A Generation of Skeptics Are Open to the Resurrection, Gary Habermas Says
CHARLOTTE — Due to the evidence, a generation of skeptics are now open to believing in the resurrection, the foundational event for the Christian faith, Gary Habermas explained at the Southern Evangelical Seminary's 21st Annual National Conference on Christian Apologetics.
Critics have recently begun to acknowledge facts central to Jesus' resurrection, he claimed.
Habermas, distinguished research professor and chair of the Department of Philosophy and Theology at Liberty University and visiting professor at Southern Evangelical Seminary, is an expert on the resurrection of Jesus Christ. He has written 18 books, and over 100 book chapters and journal articles on the topic. His next book will be 3,000 pages compiling his life work. Half of the book will be new material that does not appear in any of his previous books, Habermas announced during his talk.
One of the critics Habermas mentioned was Bart Ehrman, a former Evangelical Christian who has become an agnostic. Ehrman currently serves as the James A. Gray Distinguished Professor of Religious Studies at the University of North Carolina at Chapel Hill and has written or edited over 25 books on the life of Jesus and the New Testament. Several of his books have appeared on The New York Times best sellers list, including his most recent book, How Jesus Became God: The Exaltation of a Jewish Preacher from Galilee.
To make the strongest possible case, Habermas said he only uses evidence allowed by the critics, those who deny that the resurrection happened. Since the critics admit that Paul was a historical figure, had a genuine conversion experience and wrote seven of the 13 New Testament letters that Christians believe he wrote, he used only those seven Pauline epistles (Romans, 1 and 2 Corinthians, Galatians, Philippians, 1 Thessalonians and Philemon) to make his case. In particular, 1 Corinthians 15 is a central passage, which Habermas believes could hold the record for having the most publications about it than any other passage in Scripture.
The critics also acknowledge that Paul had his conversion experience somewhere between one and three years after Jesus' death, Habermas pointed out, and in Galatians, Paul noted that he went to Jerusalem three years after that. Fourteen years later, Paul recounts in Galatians 2, he returned to Jerusalem and met with three people who knew Jesus best — James, John and Peter.

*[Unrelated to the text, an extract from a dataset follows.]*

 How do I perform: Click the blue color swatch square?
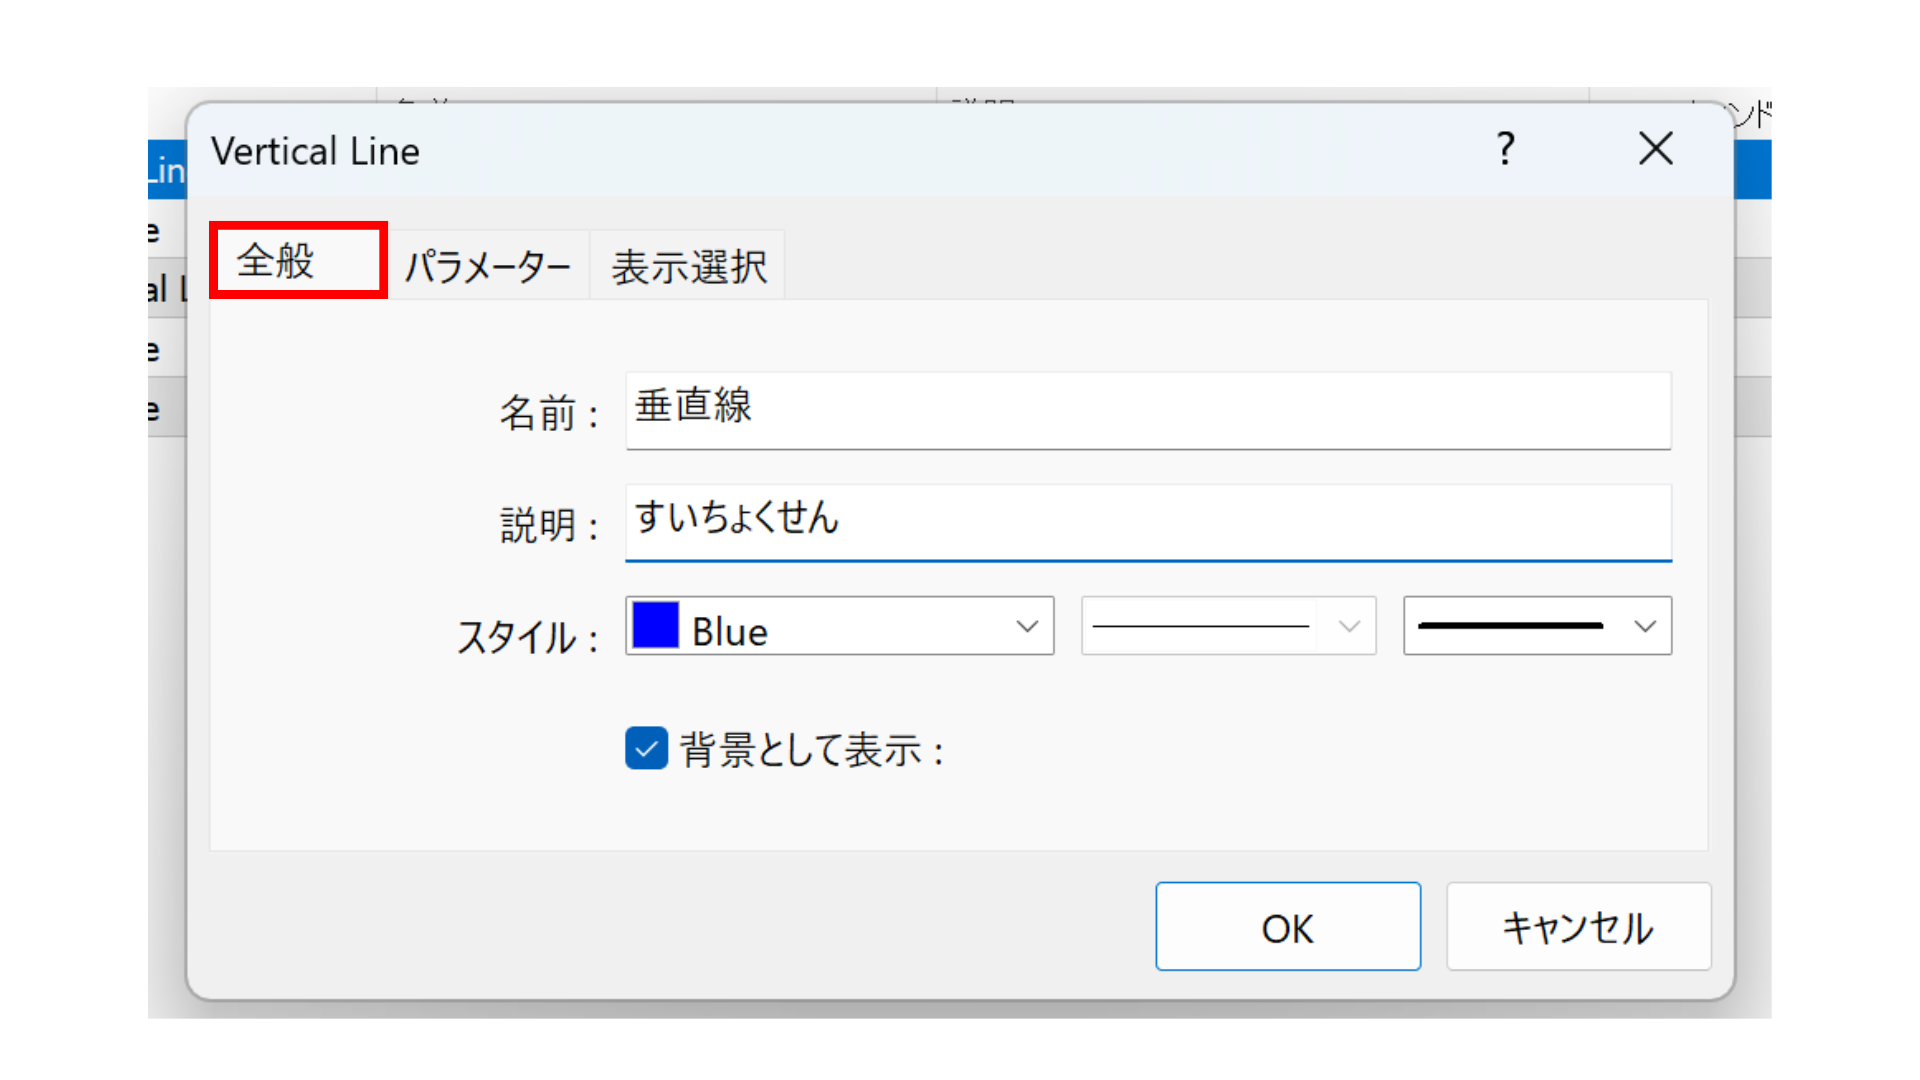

Since Ehrman does not accept the traditional authorship of the four Gospels, he wrote that this meeting was the closest eyewitness accounts of the life of Jesus available, Habermas explained.
Paraphrasing Galatians 2:2, Habermas said it was at that second Jerusalem meeting that Paul compared what he had been preaching with what the other apostles had been preaching and they decided, "we're all on the same page."
This is important, Habermas explained, because it means it dates the Gospel message to only one or two years after Jesus died on the cross. In other words, if James, John, Peter and Paul are all on the same page in terms of the Gospel they are preaching, Paul was converted one to three years after the death of Jesus, and James, John and Peter began preaching that same Gospel even earlier than Paul, then that Gospel was preached within one to two years after the Cross, even by the evidence that the critics will acknowledge. And indeed, Habermas said, Ehrman and other critics have recognized this.
These early eyewitness accounts that even acclaimed critics accept are "knockout arguments for the resurrection," Habermas said.
"That's why a generation of skeptics are open to the resurrection evidence today," he added.